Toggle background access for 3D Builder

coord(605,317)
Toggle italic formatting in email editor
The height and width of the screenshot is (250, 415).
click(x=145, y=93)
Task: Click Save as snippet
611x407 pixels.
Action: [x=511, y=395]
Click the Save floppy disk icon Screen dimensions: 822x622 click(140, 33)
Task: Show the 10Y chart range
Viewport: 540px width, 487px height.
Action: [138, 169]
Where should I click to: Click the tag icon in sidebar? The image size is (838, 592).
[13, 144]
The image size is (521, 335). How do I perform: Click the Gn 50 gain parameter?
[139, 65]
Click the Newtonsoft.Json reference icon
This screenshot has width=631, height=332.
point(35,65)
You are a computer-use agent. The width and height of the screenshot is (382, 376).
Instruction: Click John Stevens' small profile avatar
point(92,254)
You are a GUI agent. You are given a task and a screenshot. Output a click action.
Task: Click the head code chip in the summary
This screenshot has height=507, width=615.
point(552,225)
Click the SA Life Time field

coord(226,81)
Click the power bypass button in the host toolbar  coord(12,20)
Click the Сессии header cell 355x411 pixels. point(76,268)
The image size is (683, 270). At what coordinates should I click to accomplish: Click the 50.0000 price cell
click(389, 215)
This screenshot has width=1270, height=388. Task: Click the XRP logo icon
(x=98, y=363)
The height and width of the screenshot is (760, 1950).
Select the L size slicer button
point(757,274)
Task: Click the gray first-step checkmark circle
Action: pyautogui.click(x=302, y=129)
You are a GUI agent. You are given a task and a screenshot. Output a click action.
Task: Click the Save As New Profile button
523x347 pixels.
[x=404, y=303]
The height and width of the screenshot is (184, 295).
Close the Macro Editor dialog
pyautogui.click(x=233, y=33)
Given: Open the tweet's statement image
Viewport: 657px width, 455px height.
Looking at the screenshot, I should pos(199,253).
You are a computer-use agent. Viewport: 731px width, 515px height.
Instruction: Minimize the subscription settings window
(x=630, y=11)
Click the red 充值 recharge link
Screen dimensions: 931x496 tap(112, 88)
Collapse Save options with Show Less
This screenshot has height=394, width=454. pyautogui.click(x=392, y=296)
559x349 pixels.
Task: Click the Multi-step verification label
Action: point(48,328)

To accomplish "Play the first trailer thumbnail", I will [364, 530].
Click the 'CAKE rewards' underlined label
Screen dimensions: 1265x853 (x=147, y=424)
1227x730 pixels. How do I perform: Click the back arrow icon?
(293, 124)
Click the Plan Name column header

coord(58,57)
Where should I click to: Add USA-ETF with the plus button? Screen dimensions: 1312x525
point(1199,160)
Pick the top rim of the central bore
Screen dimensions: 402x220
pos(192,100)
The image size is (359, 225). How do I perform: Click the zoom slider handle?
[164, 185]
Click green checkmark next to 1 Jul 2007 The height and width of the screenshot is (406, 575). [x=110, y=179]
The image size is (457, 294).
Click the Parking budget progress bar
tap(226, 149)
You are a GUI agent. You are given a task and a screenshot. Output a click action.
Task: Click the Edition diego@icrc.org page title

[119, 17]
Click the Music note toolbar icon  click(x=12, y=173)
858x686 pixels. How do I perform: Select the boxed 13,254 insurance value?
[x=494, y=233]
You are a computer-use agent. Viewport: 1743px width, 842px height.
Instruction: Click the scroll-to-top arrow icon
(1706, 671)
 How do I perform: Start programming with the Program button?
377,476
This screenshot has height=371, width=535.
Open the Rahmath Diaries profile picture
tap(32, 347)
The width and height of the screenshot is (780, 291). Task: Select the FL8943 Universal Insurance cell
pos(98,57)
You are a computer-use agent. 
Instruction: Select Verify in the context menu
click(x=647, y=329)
☆ ☆ ☆ ☆ ☆
Using the listing above, return all lines where the word "computer" occurs.

You are a computer-use agent. The width and height of the screenshot is (382, 376).
You are a computer-use agent. Viewport: 731px width, 515px height.
You are a computer-use agent. Viewport: 1743px width, 842px height.
You are a computer-use agent. 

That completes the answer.